Select every line of the data below that contains the word "should". Case counts, so match capitalization.

Supplied records –
(begin)

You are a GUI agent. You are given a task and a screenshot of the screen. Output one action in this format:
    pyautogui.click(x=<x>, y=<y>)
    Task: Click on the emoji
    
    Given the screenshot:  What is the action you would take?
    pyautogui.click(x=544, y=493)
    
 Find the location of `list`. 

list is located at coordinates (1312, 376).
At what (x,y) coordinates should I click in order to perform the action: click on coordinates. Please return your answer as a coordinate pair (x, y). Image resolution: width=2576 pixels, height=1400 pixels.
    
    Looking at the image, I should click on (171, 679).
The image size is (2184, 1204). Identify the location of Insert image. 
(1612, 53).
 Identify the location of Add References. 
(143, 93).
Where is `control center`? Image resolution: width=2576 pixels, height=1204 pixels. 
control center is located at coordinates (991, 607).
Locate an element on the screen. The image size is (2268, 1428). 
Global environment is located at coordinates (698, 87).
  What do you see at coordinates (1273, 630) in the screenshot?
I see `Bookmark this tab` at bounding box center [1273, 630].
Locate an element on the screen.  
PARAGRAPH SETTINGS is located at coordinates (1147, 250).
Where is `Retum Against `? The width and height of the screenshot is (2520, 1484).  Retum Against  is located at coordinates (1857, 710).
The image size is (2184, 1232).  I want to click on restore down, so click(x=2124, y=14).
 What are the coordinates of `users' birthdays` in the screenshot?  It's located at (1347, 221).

(end)

Result of this task –
At what (x,y) coordinates should I click in order to perform the action: click on coordinates. Please return your answer as a coordinate pair (x, y). Image resolution: width=2576 pixels, height=1400 pixels.
    Looking at the image, I should click on (171, 679).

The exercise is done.